Work task: Your task is to repeat exactly the lines below between the line holding "The width and height of the screenshot is (574, 288)." and the line holding "Given: Click the message", inclusive, and only those.

(Beginning of Provided information)

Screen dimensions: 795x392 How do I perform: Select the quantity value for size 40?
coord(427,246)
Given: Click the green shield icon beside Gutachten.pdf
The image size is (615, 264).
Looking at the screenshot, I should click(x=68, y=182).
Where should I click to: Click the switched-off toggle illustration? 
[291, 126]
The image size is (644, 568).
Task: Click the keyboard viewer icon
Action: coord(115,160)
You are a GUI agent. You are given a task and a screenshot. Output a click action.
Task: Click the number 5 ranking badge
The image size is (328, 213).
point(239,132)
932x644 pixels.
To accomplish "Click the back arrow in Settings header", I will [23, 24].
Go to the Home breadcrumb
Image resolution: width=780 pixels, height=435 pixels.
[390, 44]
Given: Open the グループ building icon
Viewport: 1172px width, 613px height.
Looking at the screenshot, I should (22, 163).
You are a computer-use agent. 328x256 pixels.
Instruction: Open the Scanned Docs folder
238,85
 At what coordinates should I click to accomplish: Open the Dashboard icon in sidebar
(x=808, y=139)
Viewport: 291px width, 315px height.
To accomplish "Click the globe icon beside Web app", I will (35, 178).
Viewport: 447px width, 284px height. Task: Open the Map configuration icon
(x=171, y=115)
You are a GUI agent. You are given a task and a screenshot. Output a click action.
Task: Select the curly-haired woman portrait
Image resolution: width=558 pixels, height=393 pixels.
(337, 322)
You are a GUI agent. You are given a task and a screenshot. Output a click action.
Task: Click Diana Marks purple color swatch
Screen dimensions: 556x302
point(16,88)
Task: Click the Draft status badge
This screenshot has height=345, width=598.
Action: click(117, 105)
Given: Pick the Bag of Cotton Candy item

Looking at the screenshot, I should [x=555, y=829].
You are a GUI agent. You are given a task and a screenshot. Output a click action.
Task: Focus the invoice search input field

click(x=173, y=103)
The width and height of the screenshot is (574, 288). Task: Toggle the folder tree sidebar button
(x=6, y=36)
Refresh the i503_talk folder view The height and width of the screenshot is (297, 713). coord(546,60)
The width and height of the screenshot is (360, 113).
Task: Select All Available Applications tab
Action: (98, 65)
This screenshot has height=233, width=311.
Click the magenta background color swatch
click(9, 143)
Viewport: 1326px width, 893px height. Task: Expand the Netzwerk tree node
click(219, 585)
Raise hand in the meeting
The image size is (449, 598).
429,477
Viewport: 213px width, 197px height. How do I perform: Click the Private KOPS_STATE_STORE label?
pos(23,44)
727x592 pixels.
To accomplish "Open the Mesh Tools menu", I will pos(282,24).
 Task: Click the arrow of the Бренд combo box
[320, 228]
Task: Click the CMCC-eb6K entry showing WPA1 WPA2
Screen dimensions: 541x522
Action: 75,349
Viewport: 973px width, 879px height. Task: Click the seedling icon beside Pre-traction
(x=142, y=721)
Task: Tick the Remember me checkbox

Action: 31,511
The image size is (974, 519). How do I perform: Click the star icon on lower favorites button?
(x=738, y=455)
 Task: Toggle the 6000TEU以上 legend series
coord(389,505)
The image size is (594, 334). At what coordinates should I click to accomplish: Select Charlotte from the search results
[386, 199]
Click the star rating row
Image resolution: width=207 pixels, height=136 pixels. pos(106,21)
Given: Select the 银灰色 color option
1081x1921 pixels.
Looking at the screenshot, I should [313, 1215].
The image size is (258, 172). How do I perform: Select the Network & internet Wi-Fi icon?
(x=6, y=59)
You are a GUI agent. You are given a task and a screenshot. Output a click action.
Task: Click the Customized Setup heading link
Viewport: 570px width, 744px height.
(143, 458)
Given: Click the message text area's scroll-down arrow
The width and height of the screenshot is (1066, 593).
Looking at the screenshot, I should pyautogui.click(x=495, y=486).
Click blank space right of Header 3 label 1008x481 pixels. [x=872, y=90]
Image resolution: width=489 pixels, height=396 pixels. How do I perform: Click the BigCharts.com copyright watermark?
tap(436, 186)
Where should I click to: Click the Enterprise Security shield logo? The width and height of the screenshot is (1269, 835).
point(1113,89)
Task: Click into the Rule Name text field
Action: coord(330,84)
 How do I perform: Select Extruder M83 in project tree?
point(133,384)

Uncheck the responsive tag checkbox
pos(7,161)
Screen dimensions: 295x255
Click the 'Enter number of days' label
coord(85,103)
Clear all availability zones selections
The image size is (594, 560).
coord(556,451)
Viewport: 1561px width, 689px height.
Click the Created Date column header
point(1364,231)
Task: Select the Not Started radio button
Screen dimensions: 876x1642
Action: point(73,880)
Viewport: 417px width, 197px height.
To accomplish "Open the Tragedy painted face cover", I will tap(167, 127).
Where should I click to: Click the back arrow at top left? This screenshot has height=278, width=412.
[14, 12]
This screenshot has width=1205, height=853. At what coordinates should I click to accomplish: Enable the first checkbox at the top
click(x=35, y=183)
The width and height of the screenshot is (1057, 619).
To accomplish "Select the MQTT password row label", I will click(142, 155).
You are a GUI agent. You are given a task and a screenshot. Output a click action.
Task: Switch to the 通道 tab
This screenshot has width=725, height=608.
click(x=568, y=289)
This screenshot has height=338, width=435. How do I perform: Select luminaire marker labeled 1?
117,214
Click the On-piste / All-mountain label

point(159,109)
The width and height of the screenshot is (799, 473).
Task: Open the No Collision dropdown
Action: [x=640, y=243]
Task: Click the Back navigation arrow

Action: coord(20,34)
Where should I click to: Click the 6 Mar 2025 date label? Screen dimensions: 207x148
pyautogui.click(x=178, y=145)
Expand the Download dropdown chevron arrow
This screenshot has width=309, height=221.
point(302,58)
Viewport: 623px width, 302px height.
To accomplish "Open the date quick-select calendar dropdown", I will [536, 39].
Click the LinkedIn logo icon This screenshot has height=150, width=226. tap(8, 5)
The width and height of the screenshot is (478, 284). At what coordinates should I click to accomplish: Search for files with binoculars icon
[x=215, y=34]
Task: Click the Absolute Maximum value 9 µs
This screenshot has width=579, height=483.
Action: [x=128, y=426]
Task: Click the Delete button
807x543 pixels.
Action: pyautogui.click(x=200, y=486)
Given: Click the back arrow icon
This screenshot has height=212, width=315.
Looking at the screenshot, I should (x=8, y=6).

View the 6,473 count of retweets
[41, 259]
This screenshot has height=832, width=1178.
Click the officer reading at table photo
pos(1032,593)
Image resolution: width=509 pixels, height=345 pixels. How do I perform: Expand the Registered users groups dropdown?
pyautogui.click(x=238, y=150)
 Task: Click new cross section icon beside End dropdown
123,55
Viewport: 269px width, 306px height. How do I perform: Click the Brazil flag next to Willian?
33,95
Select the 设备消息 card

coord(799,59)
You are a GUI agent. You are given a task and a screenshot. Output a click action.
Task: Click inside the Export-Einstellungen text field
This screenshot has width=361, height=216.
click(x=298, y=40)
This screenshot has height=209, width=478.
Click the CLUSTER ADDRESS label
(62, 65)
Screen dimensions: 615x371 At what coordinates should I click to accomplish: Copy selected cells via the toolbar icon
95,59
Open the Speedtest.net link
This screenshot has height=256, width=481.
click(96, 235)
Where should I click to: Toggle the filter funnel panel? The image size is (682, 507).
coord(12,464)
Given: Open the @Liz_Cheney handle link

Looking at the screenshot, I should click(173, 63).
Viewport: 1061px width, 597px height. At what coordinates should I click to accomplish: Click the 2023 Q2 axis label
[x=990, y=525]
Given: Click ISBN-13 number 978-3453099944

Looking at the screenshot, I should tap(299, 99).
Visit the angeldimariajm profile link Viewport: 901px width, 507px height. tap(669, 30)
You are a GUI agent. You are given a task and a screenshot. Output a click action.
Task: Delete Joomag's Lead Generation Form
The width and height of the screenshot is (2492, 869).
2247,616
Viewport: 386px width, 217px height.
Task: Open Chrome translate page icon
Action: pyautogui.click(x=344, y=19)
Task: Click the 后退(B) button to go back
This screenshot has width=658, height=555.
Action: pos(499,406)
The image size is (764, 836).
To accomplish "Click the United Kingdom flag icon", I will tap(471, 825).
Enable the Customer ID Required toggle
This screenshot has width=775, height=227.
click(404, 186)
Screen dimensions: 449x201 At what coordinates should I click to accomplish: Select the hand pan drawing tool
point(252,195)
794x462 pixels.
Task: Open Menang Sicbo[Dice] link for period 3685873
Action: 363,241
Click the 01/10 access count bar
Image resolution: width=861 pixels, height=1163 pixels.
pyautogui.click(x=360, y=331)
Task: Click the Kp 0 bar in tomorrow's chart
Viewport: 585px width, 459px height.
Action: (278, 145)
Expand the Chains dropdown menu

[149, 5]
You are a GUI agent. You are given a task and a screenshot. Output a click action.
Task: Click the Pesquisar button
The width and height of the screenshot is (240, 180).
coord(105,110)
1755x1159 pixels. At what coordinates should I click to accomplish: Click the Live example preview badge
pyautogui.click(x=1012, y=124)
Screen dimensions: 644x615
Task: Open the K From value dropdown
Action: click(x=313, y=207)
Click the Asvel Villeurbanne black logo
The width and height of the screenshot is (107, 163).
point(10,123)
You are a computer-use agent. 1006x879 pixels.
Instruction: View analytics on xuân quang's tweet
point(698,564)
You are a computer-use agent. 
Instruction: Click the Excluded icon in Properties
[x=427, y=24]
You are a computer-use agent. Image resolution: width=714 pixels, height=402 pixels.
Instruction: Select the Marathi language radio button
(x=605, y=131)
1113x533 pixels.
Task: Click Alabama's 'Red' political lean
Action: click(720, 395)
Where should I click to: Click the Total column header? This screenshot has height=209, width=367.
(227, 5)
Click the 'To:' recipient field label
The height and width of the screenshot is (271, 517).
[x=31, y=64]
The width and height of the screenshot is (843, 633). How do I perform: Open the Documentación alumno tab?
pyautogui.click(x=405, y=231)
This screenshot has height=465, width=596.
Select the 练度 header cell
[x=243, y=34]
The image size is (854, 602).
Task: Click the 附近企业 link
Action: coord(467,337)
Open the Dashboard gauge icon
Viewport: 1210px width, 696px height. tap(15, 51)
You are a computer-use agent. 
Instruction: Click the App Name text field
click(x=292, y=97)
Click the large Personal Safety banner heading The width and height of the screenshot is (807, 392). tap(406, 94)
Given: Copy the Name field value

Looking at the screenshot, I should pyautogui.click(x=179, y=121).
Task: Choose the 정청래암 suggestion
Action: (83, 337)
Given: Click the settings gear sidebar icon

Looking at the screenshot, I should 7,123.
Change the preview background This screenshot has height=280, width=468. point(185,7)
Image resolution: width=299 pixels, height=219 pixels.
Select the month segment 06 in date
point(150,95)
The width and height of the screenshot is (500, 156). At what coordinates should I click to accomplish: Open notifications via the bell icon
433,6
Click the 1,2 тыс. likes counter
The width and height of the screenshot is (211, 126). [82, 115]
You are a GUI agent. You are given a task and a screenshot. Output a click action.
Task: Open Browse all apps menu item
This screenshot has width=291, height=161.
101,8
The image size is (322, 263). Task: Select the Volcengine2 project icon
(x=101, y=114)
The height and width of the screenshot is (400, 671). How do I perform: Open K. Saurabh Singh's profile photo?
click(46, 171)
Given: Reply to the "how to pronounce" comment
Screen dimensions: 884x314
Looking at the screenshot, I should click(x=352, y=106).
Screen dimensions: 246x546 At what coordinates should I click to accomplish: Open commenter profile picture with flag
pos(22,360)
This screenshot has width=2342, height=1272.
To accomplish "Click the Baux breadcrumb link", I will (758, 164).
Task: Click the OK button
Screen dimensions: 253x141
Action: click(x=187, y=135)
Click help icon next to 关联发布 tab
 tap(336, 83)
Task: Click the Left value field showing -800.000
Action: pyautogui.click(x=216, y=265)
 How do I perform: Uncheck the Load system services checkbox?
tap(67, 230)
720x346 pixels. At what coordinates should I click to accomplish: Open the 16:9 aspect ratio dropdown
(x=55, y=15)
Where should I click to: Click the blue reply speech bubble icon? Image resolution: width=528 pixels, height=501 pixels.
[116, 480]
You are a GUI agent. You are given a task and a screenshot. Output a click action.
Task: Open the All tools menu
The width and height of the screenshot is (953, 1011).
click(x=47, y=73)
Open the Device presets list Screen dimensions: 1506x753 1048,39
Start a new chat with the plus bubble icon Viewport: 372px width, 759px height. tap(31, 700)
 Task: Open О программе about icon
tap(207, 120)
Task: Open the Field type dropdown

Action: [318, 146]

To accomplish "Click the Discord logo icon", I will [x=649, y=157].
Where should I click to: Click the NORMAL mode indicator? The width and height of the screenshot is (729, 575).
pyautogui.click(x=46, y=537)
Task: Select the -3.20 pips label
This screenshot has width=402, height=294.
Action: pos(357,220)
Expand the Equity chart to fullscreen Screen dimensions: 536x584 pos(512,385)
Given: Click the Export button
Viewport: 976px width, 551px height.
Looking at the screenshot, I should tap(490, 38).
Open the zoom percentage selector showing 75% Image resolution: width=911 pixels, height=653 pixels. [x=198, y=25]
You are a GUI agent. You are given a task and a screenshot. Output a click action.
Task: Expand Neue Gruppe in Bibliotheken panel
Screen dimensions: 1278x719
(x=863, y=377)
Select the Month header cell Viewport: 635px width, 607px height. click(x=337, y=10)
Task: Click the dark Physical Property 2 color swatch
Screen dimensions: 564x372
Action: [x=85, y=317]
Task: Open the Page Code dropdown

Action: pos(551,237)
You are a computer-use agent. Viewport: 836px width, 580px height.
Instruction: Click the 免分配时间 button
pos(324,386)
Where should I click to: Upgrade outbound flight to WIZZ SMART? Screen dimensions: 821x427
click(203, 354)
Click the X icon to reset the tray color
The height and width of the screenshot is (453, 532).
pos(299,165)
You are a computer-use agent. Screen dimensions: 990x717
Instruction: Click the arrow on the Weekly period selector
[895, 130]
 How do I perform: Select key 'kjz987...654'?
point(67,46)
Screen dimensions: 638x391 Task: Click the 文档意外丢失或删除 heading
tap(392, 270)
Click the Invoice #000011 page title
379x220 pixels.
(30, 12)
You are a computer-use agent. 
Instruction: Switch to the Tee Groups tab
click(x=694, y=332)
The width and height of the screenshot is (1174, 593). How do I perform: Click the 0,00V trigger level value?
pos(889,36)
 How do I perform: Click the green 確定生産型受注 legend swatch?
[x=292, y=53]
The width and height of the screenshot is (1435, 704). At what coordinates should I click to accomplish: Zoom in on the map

(End of Provided information)

Solution for this problem:
The width and height of the screenshot is (574, 288). Task: Toggle the folder tree sidebar button
(x=6, y=36)
Refresh the i503_talk folder view The height and width of the screenshot is (297, 713). coord(546,60)
The width and height of the screenshot is (360, 113).
Task: Select All Available Applications tab
Action: (98, 65)
This screenshot has height=233, width=311.
Click the magenta background color swatch
click(9, 143)
Viewport: 1326px width, 893px height. Task: Expand the Netzwerk tree node
click(219, 585)
Raise hand in the meeting
The image size is (449, 598).
429,477
Viewport: 213px width, 197px height. How do I perform: Click the Private KOPS_STATE_STORE label?
pos(23,44)
727x592 pixels.
To accomplish "Open the Mesh Tools menu", I will pos(282,24).
 Task: Click the arrow of the Бренд combo box
[320, 228]
Task: Click the CMCC-eb6K entry showing WPA1 WPA2
Screen dimensions: 541x522
Action: 75,349
Viewport: 973px width, 879px height. Task: Click the seedling icon beside Pre-traction
(x=142, y=721)
Task: Tick the Remember me checkbox

Action: 31,511
The image size is (974, 519). How do I perform: Click the star icon on lower favorites button?
(x=738, y=455)
 Task: Toggle the 6000TEU以上 legend series
coord(389,505)
The image size is (594, 334). At what coordinates should I click to accomplish: Select Charlotte from the search results
[386, 199]
Click the star rating row
Image resolution: width=207 pixels, height=136 pixels. pos(106,21)
Given: Select the 银灰色 color option
1081x1921 pixels.
Looking at the screenshot, I should [313, 1215].
The image size is (258, 172). How do I perform: Select the Network & internet Wi-Fi icon?
(x=6, y=59)
You are a GUI agent. You are given a task and a screenshot. Output a click action.
Task: Click the Customized Setup heading link
Viewport: 570px width, 744px height.
(143, 458)
Given: Click the message text area's scroll-down arrow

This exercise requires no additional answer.